The vanishing lobster fishery in Narragansett Bay has led one local resident to turn his attention to a new method of providing seafood to hungry New Englanders.

Mark Goerner was a lobsterman who worked out of Jamestown for most of his adult life. When the fishery started going away, Goerner could no longer afford to go lobstering – but he wanted to keep working on the water. In 2005, he got an opportunity at Saltwater Farms, a shellfish farm in North Kingstown. The company is raising a sustainable crop of oysters in the East Passage of Narragansett Bay.

While Goerner was glad to have the work at Saltwater Farms, he also valued the independence that he had when he worked on his lobster boat. He learned enough about growing oysters at the North Kingstown farm to consider starting his own aquaculture project.

“I thought I could take what I learned there and put my own operation together so I could be independent working for myself again,” Goerner said.

In the fall of 2011, after getting all of the necessary permits, Goerner began to put his gear in the waters of Dutch Harbor. This spring, he put his first oysters out. His long array of yellow buoys can be easily spotted when crossing the Jamestown Bridge on the eastbound side.
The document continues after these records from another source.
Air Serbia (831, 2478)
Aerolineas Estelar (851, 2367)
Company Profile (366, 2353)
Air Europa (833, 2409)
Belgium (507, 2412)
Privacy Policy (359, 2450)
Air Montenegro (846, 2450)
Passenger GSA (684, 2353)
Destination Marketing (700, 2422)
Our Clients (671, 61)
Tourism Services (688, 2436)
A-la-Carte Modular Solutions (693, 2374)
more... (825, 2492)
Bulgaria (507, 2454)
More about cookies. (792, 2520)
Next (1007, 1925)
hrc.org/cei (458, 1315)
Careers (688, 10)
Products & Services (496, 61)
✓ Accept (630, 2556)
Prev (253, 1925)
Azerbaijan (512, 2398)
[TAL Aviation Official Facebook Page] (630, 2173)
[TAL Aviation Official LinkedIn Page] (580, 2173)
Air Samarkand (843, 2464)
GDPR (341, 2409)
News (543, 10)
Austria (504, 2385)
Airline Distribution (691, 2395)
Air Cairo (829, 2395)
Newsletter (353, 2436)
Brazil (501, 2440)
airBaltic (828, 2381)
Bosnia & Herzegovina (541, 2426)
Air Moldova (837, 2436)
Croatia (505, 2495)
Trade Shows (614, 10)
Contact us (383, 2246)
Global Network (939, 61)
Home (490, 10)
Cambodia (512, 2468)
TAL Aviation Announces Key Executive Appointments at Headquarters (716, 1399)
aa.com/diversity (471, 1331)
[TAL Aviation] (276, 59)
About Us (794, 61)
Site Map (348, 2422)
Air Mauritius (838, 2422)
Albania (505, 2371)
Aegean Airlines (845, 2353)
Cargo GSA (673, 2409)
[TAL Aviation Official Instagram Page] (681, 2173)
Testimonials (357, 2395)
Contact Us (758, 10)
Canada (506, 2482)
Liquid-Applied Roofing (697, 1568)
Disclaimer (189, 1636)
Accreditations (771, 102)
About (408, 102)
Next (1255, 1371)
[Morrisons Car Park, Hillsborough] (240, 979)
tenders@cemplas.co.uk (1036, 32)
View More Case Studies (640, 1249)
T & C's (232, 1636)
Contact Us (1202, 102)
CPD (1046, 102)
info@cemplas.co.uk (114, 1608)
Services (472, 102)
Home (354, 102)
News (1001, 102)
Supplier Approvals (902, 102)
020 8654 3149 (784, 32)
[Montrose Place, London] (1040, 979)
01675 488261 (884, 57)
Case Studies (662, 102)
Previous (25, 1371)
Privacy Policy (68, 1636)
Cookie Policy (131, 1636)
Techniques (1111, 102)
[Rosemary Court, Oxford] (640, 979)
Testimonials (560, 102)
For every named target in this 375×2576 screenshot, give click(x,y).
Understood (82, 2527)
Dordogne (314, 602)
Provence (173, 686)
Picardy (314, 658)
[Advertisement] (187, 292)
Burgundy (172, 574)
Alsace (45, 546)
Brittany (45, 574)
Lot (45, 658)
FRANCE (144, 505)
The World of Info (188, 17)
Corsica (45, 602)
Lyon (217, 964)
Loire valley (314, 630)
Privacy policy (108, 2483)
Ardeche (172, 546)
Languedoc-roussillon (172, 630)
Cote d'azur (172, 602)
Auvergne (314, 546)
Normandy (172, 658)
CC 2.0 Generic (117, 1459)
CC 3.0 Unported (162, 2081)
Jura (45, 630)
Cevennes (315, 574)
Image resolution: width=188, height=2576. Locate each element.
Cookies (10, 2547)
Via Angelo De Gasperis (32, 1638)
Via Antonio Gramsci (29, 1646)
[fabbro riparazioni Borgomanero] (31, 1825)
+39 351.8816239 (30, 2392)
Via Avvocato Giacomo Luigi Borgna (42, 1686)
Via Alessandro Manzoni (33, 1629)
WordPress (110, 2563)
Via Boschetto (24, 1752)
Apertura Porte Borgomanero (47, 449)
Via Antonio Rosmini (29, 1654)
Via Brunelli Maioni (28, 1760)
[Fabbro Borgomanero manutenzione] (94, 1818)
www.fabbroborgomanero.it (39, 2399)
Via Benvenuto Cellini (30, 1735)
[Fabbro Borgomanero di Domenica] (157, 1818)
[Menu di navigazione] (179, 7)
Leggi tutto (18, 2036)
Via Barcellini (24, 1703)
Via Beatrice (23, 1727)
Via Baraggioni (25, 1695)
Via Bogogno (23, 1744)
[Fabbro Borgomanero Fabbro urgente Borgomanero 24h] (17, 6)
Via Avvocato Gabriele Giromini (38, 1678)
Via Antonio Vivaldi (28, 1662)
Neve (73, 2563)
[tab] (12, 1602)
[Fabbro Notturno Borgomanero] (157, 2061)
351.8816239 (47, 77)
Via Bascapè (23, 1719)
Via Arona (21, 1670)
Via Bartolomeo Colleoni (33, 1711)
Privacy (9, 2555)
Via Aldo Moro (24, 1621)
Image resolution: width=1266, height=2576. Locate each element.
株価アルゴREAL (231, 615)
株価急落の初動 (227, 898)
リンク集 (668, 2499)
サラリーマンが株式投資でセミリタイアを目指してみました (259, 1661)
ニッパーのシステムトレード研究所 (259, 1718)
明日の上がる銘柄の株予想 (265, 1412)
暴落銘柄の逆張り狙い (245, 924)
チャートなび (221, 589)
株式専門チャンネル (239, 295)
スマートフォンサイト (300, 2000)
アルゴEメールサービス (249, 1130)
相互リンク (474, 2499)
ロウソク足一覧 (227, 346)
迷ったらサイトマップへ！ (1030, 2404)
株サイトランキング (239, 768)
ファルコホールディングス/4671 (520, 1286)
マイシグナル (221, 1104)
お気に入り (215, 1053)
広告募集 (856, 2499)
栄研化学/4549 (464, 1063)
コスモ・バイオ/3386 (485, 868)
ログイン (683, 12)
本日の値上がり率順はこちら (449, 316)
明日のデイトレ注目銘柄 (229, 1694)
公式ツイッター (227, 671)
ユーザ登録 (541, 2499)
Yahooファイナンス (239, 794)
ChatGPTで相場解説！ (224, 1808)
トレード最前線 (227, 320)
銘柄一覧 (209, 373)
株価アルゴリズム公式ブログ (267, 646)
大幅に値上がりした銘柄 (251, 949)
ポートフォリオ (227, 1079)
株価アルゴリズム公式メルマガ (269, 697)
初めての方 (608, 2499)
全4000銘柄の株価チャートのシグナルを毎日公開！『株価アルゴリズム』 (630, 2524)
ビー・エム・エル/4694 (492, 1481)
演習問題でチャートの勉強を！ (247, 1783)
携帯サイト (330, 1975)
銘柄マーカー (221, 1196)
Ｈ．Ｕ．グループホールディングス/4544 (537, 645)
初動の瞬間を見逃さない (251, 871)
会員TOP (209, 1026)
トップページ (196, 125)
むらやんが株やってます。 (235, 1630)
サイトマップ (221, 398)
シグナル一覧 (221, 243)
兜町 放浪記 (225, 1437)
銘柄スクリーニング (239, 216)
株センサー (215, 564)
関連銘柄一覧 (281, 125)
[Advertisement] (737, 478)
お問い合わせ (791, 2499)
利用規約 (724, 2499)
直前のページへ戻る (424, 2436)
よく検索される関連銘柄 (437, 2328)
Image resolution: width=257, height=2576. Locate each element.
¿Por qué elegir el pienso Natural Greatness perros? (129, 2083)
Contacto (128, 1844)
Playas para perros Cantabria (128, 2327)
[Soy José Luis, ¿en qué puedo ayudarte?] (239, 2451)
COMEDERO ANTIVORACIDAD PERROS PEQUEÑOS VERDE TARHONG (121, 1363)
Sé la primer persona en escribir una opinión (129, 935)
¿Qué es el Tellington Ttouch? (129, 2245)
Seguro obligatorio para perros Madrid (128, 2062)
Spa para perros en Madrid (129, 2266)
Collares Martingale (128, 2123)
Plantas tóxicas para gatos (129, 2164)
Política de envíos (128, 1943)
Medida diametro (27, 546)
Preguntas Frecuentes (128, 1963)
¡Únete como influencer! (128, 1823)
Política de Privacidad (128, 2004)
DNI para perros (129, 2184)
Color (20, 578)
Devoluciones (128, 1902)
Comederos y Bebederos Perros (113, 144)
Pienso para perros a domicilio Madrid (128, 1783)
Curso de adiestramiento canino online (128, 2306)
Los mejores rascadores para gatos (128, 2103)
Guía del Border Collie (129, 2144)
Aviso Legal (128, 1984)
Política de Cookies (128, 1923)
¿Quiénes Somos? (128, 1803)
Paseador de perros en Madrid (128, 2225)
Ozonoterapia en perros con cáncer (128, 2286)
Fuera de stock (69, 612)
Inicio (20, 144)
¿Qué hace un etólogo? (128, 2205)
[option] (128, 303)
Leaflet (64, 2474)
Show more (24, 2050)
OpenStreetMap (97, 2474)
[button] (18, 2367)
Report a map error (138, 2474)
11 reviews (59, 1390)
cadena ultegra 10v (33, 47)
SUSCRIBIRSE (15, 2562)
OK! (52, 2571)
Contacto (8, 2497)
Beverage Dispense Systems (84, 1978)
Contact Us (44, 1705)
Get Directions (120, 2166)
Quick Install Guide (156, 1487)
The floating setup consists of three long lines with a series of plastic trays attached to them. The trays are floated near the surface of the water, and anchored on both sides by four 4,000-pound concrete blocks that were installed by Harbormaster Sam Paterson. The oysters are put in the trays, and having them high in the water column ensures that they will get plenty to eat as they’re growing.

Goerner’s first deployment consisted of 300,000 oysters, and he plans to put out more gear – and more seeds, as the young oysters are called – next year. It takes 12 to 18 months for oysters to reach market size. The seeds that Goerner deployed came from Fishers Island at the eastern end of Long Island Sound in New York. They were about a year old when he purchased them. So in another month or two, Goerner will be ready to harvest his first crop.

To get permission for his project, Goerner first had to go to the Coastal Resources Management Council, which is responsible for issuing leases on behalf of the state of Rhode Island. The permitting process included a series of meetings with town officials and the state.

“It’s quite a drawn-out process,” Goerner said. “It goes out to public hearing. It takes about a year before the whole process is completed. Once CRMC signs off on it you have to get a license from DEM. Then you have to buy the gear and get the gear out there. It’s a lot of work.”

There were no objections raised by the public at any point in the process, which was surprising to Goerner, who expected to hear some pushback somewhere along the way.

Goerner said the biggest issue is that he won’t know what he will get out of the site until it goes through a yearlong cycle. Potential obstacles include organisms growing on the gear, which is unhealthy for the oysters. Then there is always the possibility of weather conditions that will make it unsafe for Goerner to work in the area. There have already been issues with the strong tide that runs through the bay.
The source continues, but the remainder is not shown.